"Accelerationism" é uma correção tardia para anos de pessimismo
Accelerationism e seu ramo tecnófilo “e/acc” são apresentados como um impulso para dobrar a aposta no crescimento tecnológico rápido, especialmente em IA, em resposta ao pessimismo crescente e aos apelos por regulação. Os comentaristas questionam se isso é filosofia genuína ou branding amigável ao investidor, argumentando que a tecnologia recente corroeu privacidade, autonomia e confiança, muitas vezes sem entregar benefícios proporcionais. As raízes do termo na política marxista e de extrema-direita, sua sobreposição com extremismos no estilo Effective Altruism e os limites e riscos reais dos sistemas de IA atuais alimentam o ceticismo de que “acelerar” o status quo vá melhorar a vida da maioria das pessoas.

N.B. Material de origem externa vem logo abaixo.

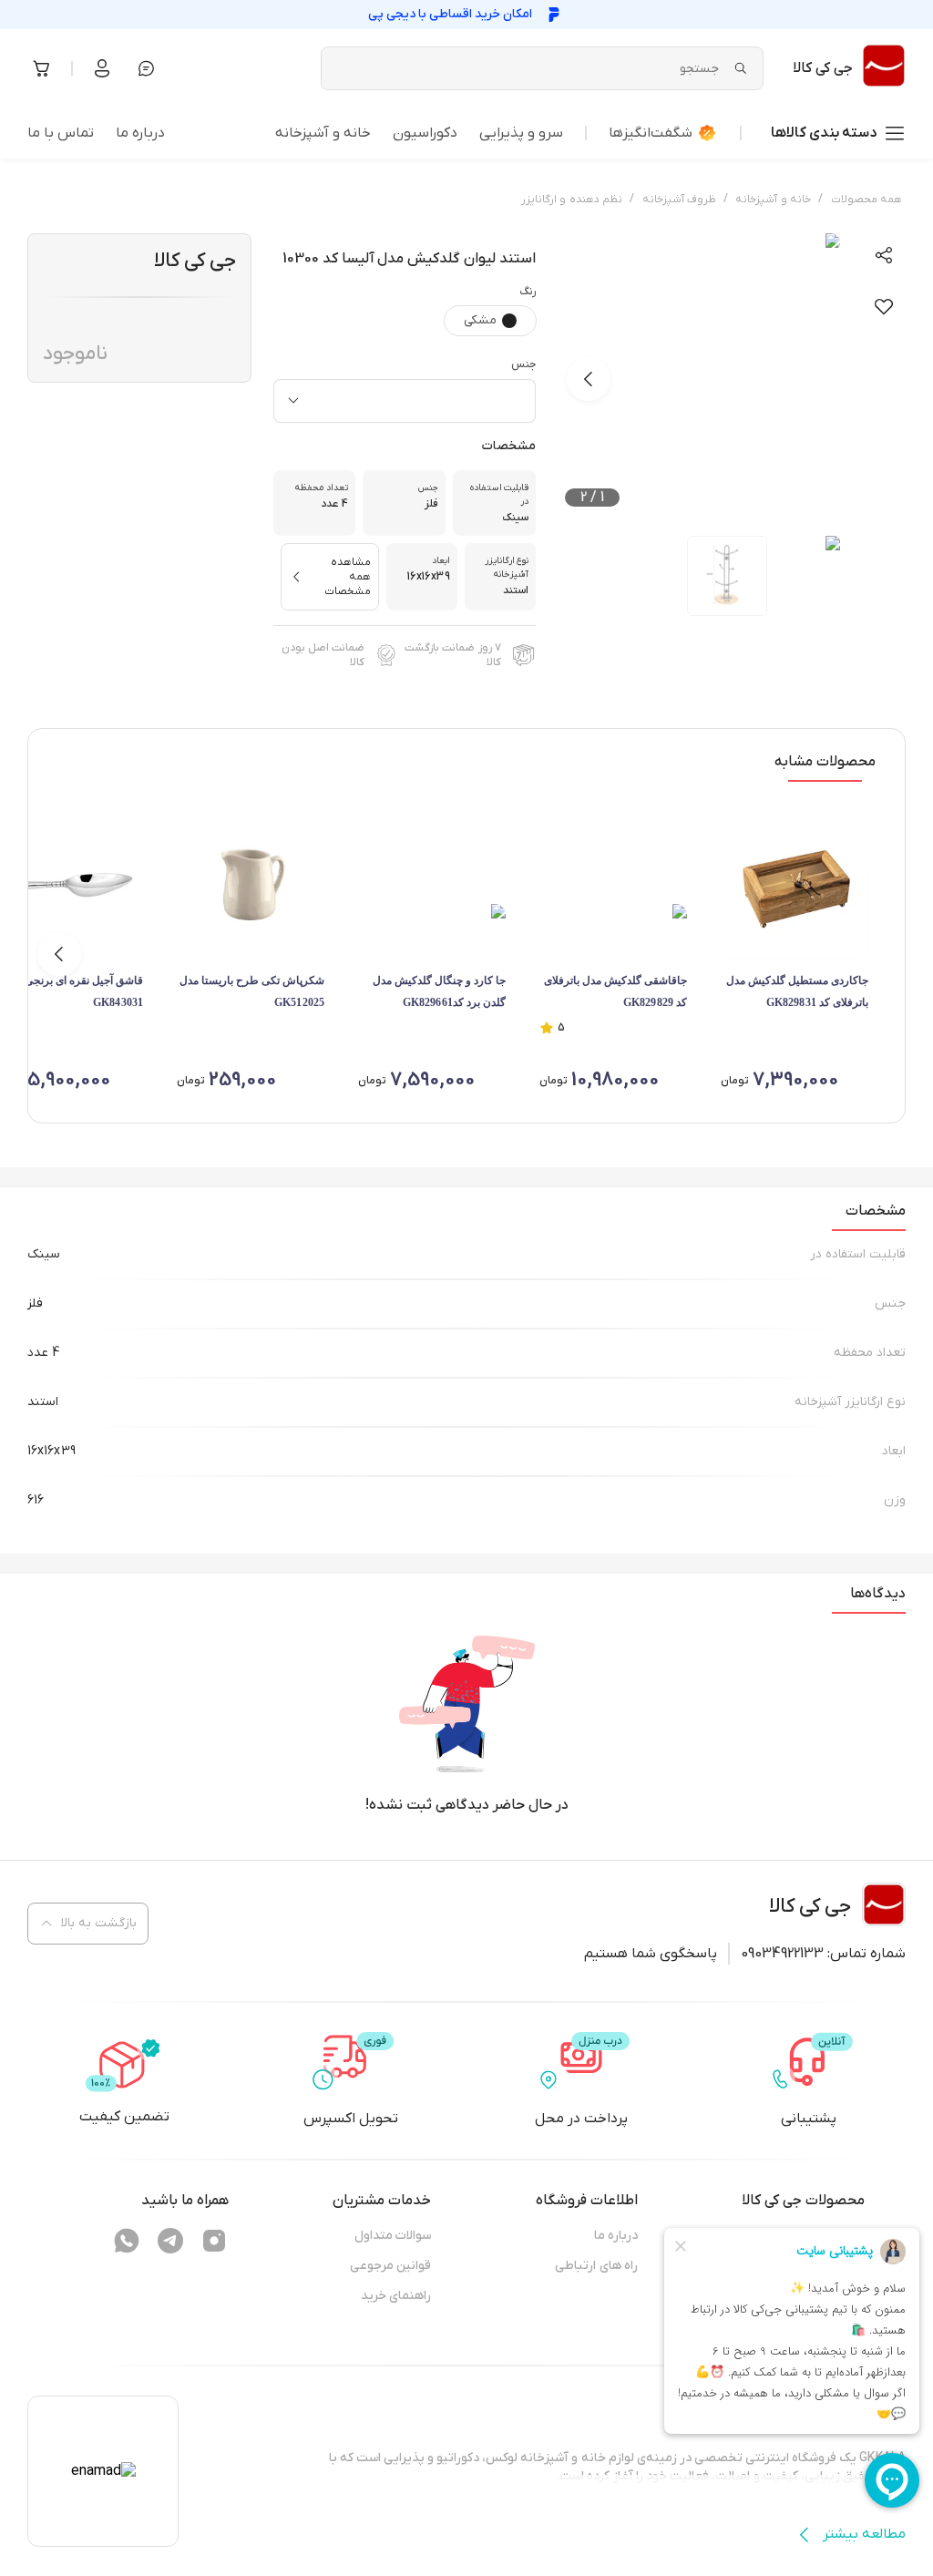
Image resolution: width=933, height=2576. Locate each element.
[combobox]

Do que trata o “accelerationism” / e/acc (segundo o fio)
- Coexistem várias definições em conflito:
- O accelerationism político original (esquerda e direita): empurrar os sistemas para a crise para que surja uma nova ordem.
- Uma variante da extrema-direita ligada a uma ideologia extremista, até terrorista.
- “e/acc” no Twitter de tecnologia: apresentado por alguns como um otimismo tecnófilo orientado para o crescimento (“resolver problemas com mais tecnologia e abundância, não com austeridade ou limites”).
- Outros no fio dizem que o e/acc começou como uma piada / shitpost, ou como uma subcultura à moda cripto, cheia de slogans e pobre em substância.
- Alguns argumentam que o e/acc toma emprestado seletivamente de pensadores accelerationistas anteriores e mais sombrios, enquanto repudia publicamente as partes mais radioativas.
Desconfiança em relação à tecnologia, “mover rápido e quebrar coisas”, e reação pública
- Muitos participantes dizem que o “pessimismo” sobre tecnologia é merecido:
- As plataformas quebraram a privacidade, as normas sociais e a dignidade dos usuários; lançaram designs viciantes; ignoraram danos (por exemplo, saúde mental nas redes sociais, desinformação).
- “Enshittification” generalizada: os produtos começam bons e depois pioram à medida que o bloqueio e a monetização se intensificam.
- As pessoas usam tecnologia cada vez mais porque precisam (efeitos de rede, burocracia), não porque querem.
- Contra-argumento: a disrupção reflete principalmente consumidores escolhendo opções melhores ou mais baratas (por exemplo, Uber vs. táxis, Amazon vs. pequenas lojas); os críticos, na verdade, estão defendendo incumbentes.
Aceleração vs. segurança e governança (especialmente IA)
- Visão pró-aceleração:
- Não dá para impedir o progresso; tentar um controle global perfeito é impossível, então assume-se que a IA não será existencialmente catastrófica e continua-se a construir.
- Uma IA “boa” pode superar uma IA “má”; portanto, a prioridade é fazer com que os “bons” cheguem lá primeiro.
- Visão cética / cautelosa:
- Danos históricos (gasolina com chumbo, CFCs, plásticos, redes sociais etc.) mostram que “avanço” não é automaticamente melhoria.
- Alguns veem o e/acc como uma aposta arrogante e de alto risco, em que uma pequena elite joga com o futuro de todos os outros.
- Comparações com risco nuclear: controle imperfeito é possível e ainda assim vale a pena tentar; a lógica desdenhosa de “se for tão ruim assim, de qualquer forma estamos condenados” é criticada.
Críticas mais amplas ao e/acc e à economia de tecnologia atual
- Muitos veem o e/acc como:
- Uma cobertura fina para “crescimento a qualquer custo” e interesses de investidores (“fuck the poors” em uma formulação).
- Uma forma de evitar enfrentar desigualdade, monopólios, vigilância e modelos de negócios exploratórios.
- Mais sobre conversa, branding e estética online (como cripto/“HODL”) do que sobre realmente construir infraestrutura útil.
- Alguns participantes aceitam o instinto central de crescimento-em-vez-de-austeridade, mas dizem que a cena e/acc atual é sectária, pouco séria e hostil a uma análise genuína de risco.